▶ **WORK ITEM**:
Take each line below that has "Click" and copy it.

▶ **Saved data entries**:

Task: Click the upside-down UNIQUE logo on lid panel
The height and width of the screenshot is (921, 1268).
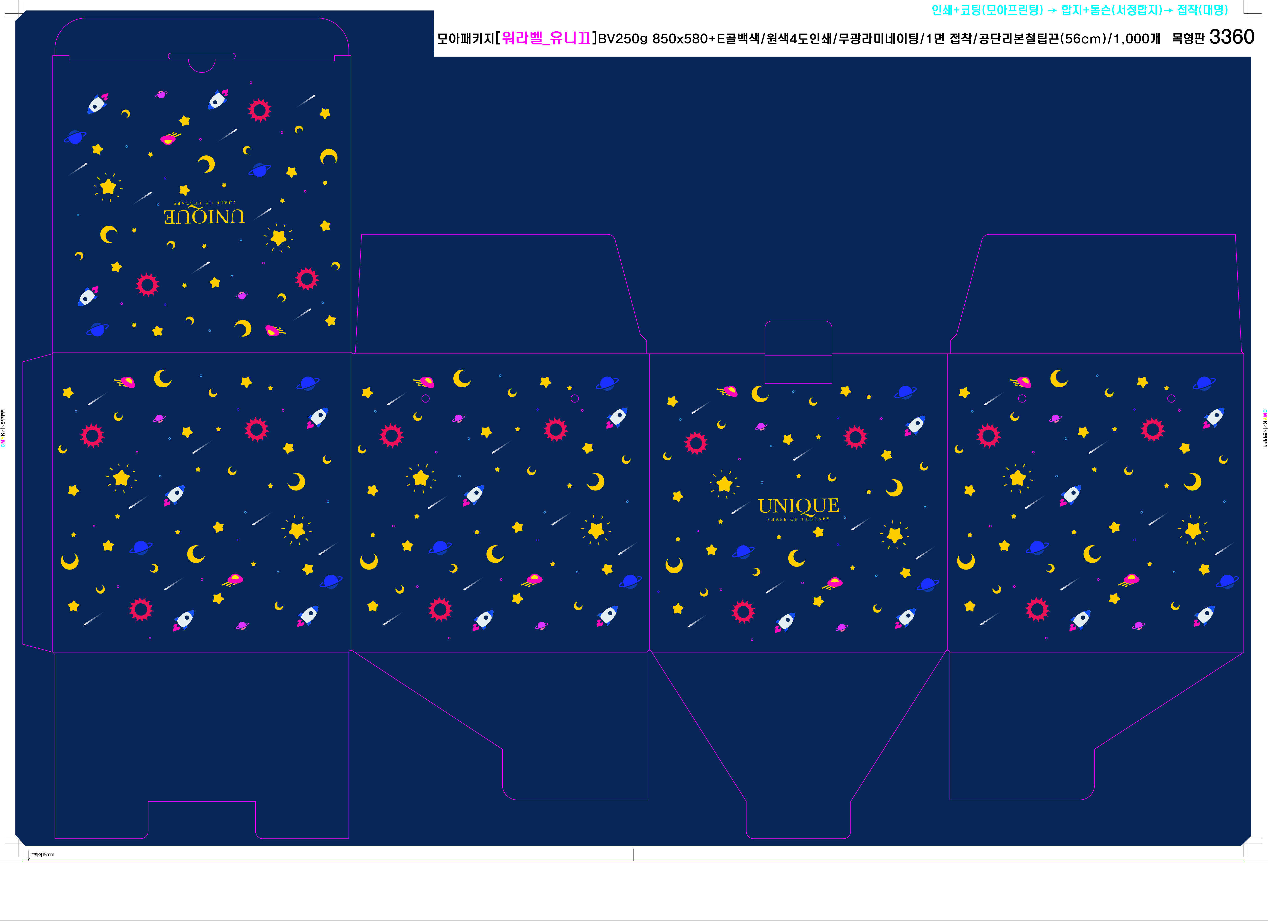Action: [x=204, y=217]
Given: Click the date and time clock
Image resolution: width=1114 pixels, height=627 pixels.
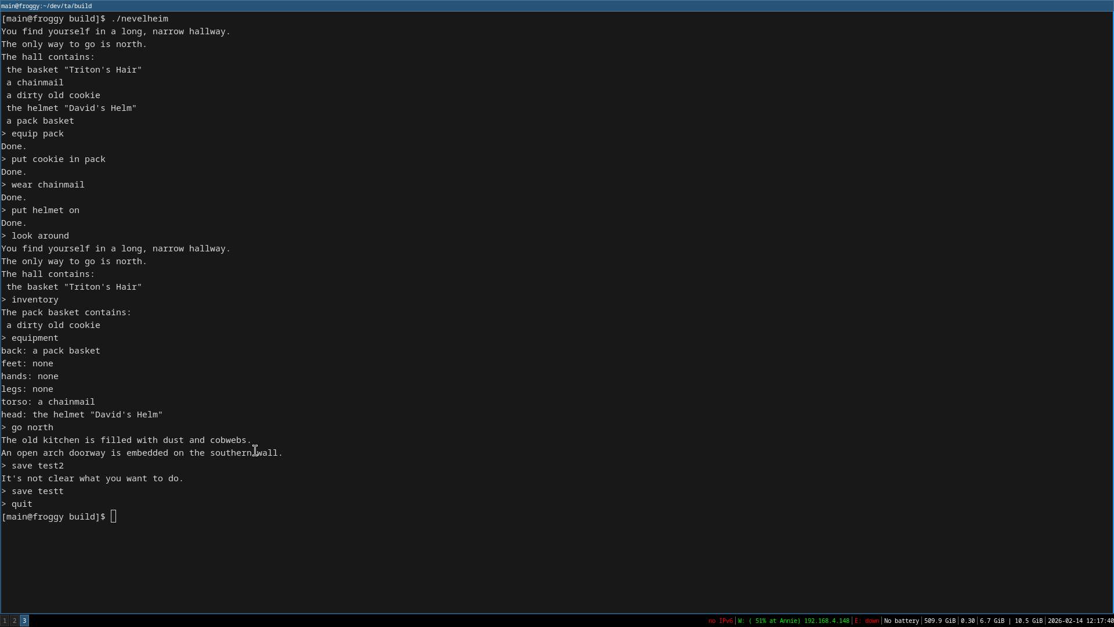Looking at the screenshot, I should [1080, 621].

▶ **SOLUTION FOR THIS PROBLEM**:
Task: Click the upside-down UNIQUE logo on lid panel
Given: Click the date and time clock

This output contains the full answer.